→ Reading text:
• College Ready Writing

    A blog about education, higher ed, teaching, and trying to re-imagine how we provide education.


Reasons Versus Excuses

What's the difference? 

October 22, 2013

Inspired might be the wrong word for me to use here. So let’s use provoked. Provoked by some of my students on the day their essays were due, I took to Twitter and asked, “What’s the difference between a reason and an excuse?” I got some really great responses and it pushed me to think about how I interact with my students but also how I view my own work (or sometimes lack thereof).

For me, one of the biggest issues is the unwillingness some students have to take responsibilities for their own...shortcomings. It’s always someone or something else’s fault, and when all else fails, blame technology. And I realize that many of my students face structural and social issues that are legitimate reasons why work was late, done improperly, etc, but at a certain point…

Take for example a student of mine who emailed me to let me know that she would not be attending class because it was "too cold outside." This particular student lived some distance from campus and only had a bicycle for transportation. It was the fall semester and the weather had turned cold. Her class with me was at 8:00, compounding the cold with darkness and general unpleasantness. On the one hand, this student was trying to live within their means and perhaps couldn't even afford a coat. On the other...it's fall in Kentucky; what did they think was going to eventually happen? At this point, it was only October, and the weather wasn't going to get any warmer, the days even shorter, but there was half a semester left of classes.

Legitimate reasons can often morph into excuses if left unchecked. A student who never checks their school email quickly goes from a reason in Week 1 to an excuse in Week 8. Or that computer that never seems to work quite right, as once you figure it out, it might be time to build time into your schedule to head to the many, many computer labs available on campus. And maybe that’s the most frustrating part to me, how the reasons (however legitimate) can turn into, or at least start sounding an awful lot, like excuses.

A recent “fitspiration” poster, “What’s Your Excuse?” caused a minor uproar on Facebook (yes, there are still people there). In a nutshell, a mother of three posed with rock-hard abs and her small children, chiding the rest of us for not having the same body/discipline/attitude. The link above does a great job of showing that there are legitimate reasons that a lot of women can’t look that way, with or without kids. Even more galling to me is in her non-apology, the author of the picture kept reiterating that it’s just that easy.

I bring this up, however, not just to show how complicated differentiating these days between a reason and an excuse, but also to remind myself to be more patient with my students, because maybe it isn’t just that easy for them, in the same way it isn’t easy for me to rock six-pack abs. I don’t want to try to motivate them by shaming them, or by dismissing or belittling the real challenges they face. But I do want to help them improve and take responsibilities for the things they can control to do the best they can, perhaps even better than they thought they could.

That, to me, is what an educator should do. And that really isn’t easy.

→ Given information:
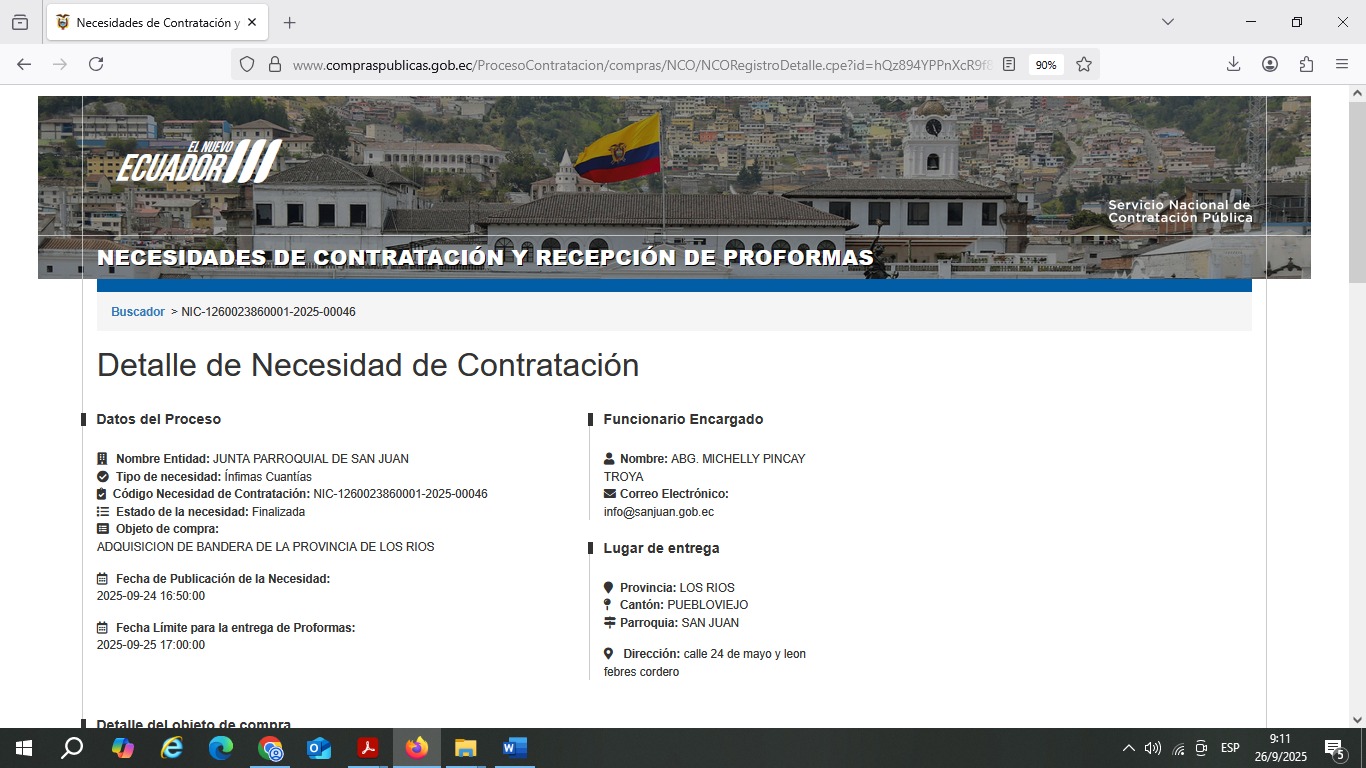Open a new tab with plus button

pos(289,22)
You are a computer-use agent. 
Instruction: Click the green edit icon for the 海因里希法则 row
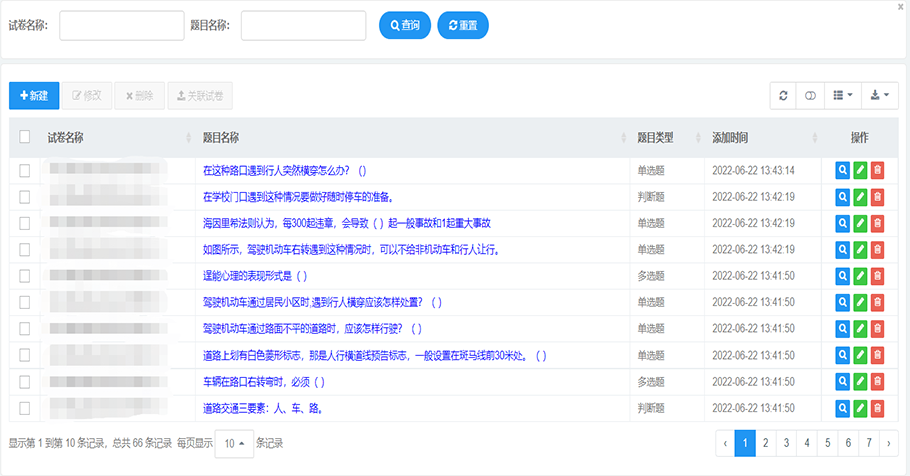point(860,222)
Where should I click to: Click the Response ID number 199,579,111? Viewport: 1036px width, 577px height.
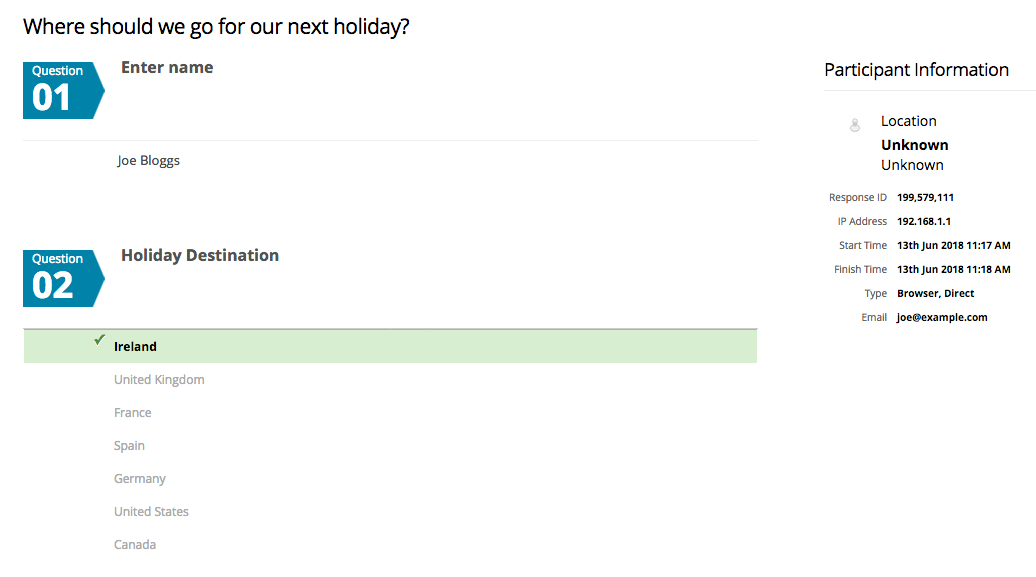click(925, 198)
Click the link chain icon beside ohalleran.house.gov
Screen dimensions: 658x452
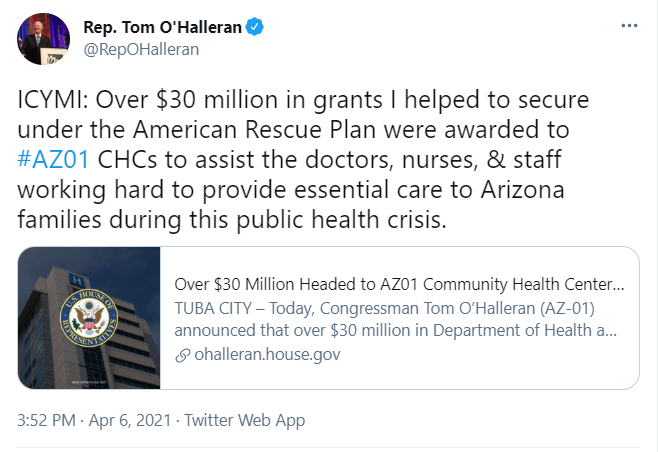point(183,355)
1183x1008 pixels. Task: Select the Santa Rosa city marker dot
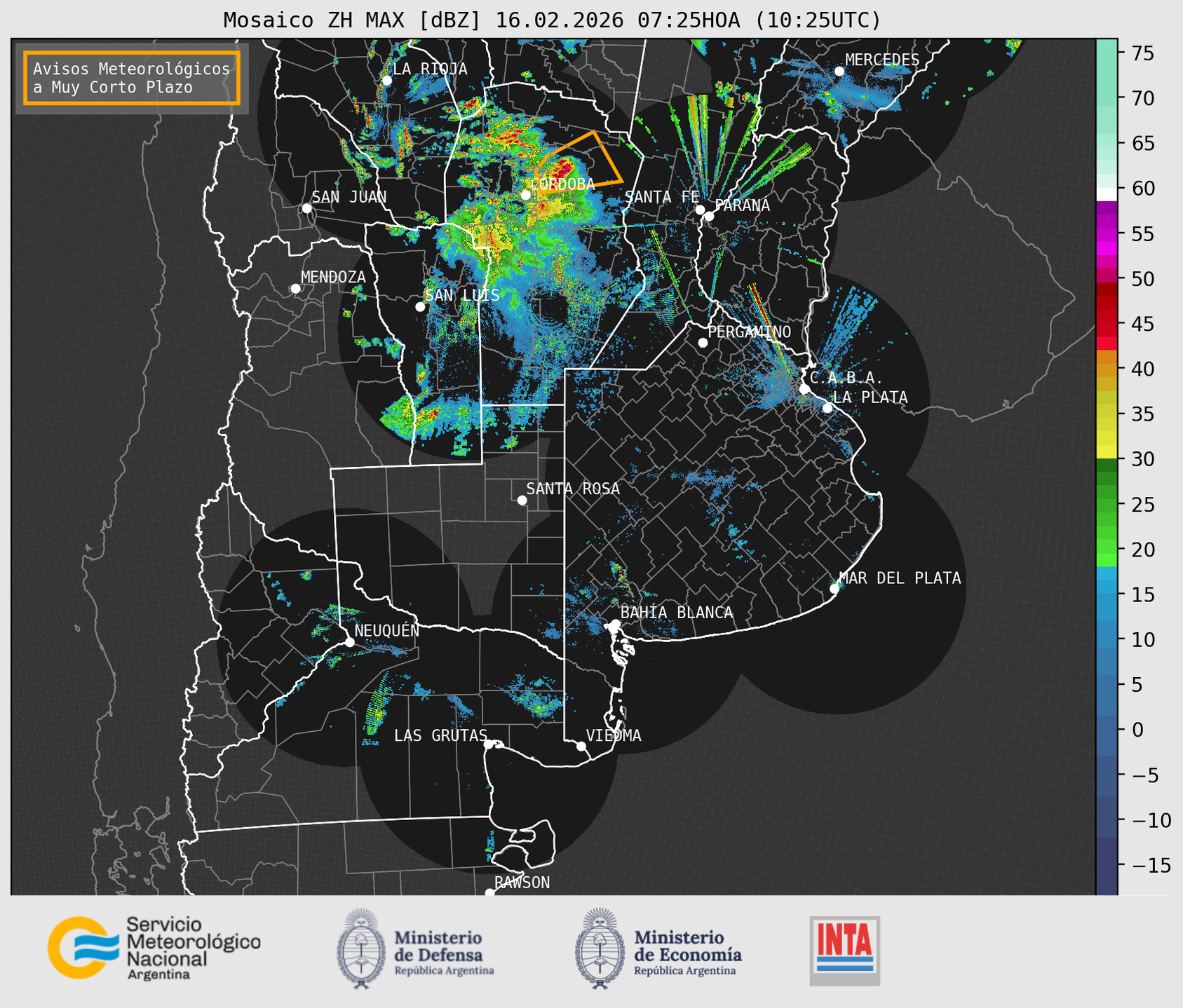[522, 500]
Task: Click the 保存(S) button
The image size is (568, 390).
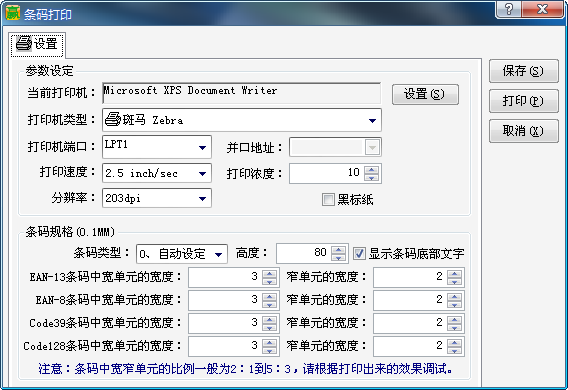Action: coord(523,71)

→ Your task:
Answer from the blog post on reasons and excuses:
(a) Where did the writer ask, "What's the difference between a reason and an excuse?"
(b) What reason did the student who rode a bicycle give for missing class?
(c) On which site did the "What's Your Excuse?" poster cause a minor uproar?
The listing has no connection to the text.

→ Output for this exercise:
(a) On Twitter.
(b) It was "too cold outside."
(c) Facebook.